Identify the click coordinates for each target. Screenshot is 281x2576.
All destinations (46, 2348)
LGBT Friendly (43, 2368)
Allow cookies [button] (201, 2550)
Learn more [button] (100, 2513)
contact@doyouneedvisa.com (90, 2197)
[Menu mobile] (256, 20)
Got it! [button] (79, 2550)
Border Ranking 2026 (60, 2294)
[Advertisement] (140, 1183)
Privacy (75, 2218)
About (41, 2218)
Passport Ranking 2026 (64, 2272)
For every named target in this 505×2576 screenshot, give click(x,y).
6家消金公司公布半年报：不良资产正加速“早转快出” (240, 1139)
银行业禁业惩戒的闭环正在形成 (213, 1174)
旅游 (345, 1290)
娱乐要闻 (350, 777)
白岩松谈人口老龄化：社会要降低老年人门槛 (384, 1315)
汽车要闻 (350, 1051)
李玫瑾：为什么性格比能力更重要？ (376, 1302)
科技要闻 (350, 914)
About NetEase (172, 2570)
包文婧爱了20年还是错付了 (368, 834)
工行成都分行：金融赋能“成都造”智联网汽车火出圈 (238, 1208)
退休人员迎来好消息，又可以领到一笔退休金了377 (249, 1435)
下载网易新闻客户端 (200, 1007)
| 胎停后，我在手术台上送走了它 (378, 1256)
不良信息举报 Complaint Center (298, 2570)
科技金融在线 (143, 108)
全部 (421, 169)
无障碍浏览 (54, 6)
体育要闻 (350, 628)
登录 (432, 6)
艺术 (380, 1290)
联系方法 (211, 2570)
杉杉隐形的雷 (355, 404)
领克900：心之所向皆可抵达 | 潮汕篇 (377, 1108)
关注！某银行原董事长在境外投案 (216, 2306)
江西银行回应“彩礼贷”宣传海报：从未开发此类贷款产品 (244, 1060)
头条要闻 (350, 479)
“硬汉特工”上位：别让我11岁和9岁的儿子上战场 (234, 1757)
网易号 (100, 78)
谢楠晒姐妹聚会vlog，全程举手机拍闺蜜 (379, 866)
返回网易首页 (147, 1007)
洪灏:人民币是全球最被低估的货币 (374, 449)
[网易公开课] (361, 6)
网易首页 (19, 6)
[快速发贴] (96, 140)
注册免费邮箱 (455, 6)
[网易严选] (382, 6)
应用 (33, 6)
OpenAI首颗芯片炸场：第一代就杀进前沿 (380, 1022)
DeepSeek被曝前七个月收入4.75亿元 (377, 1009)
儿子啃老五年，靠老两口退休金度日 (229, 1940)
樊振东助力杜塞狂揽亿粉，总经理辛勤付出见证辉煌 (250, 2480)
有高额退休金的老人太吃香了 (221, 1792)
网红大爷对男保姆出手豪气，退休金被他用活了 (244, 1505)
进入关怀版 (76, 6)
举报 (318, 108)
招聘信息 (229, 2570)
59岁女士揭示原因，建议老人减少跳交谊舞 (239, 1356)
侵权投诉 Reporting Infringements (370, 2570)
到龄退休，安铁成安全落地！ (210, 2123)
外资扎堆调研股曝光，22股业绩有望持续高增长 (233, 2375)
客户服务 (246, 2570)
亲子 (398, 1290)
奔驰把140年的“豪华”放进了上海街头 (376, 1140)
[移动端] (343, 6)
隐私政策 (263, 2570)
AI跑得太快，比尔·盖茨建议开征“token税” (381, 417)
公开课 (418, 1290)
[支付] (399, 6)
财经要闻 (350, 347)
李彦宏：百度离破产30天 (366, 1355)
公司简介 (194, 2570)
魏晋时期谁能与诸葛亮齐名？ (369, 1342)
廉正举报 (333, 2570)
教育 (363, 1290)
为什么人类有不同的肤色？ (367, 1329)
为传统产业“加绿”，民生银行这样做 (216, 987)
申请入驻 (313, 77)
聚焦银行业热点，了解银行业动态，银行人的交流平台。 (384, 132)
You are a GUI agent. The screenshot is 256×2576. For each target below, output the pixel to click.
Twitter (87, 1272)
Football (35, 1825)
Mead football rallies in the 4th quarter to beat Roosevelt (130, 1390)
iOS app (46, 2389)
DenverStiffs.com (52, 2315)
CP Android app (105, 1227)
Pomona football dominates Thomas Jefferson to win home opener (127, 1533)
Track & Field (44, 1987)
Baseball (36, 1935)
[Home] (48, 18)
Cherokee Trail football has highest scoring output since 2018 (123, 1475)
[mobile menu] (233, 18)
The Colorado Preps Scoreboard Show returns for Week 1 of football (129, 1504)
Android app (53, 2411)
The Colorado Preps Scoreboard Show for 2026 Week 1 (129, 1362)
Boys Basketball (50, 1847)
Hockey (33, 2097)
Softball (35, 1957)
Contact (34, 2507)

========================================

Problem requirements:
In the entries above, find the line with "李彦宏：百度离破产30天 (366, 1355)" and the line with "You are a GUI", then set down exactly those two and every line between them, nothing else.

Response to this exercise:
李彦宏：百度离破产30天 (366, 1355)
公司简介 (194, 2570)
魏晋时期谁能与诸葛亮齐名？ (369, 1342)
廉正举报 (333, 2570)
教育 (363, 1290)
为什么人类有不同的肤色？ (367, 1329)
为传统产业“加绿”，民生银行这样做 (216, 987)
申请入驻 (313, 77)
聚焦银行业热点，了解银行业动态，银行人的交流平台。 (384, 132)
You are a GUI agent. The screenshot is 256×2576. For each target below, output the pixel to click.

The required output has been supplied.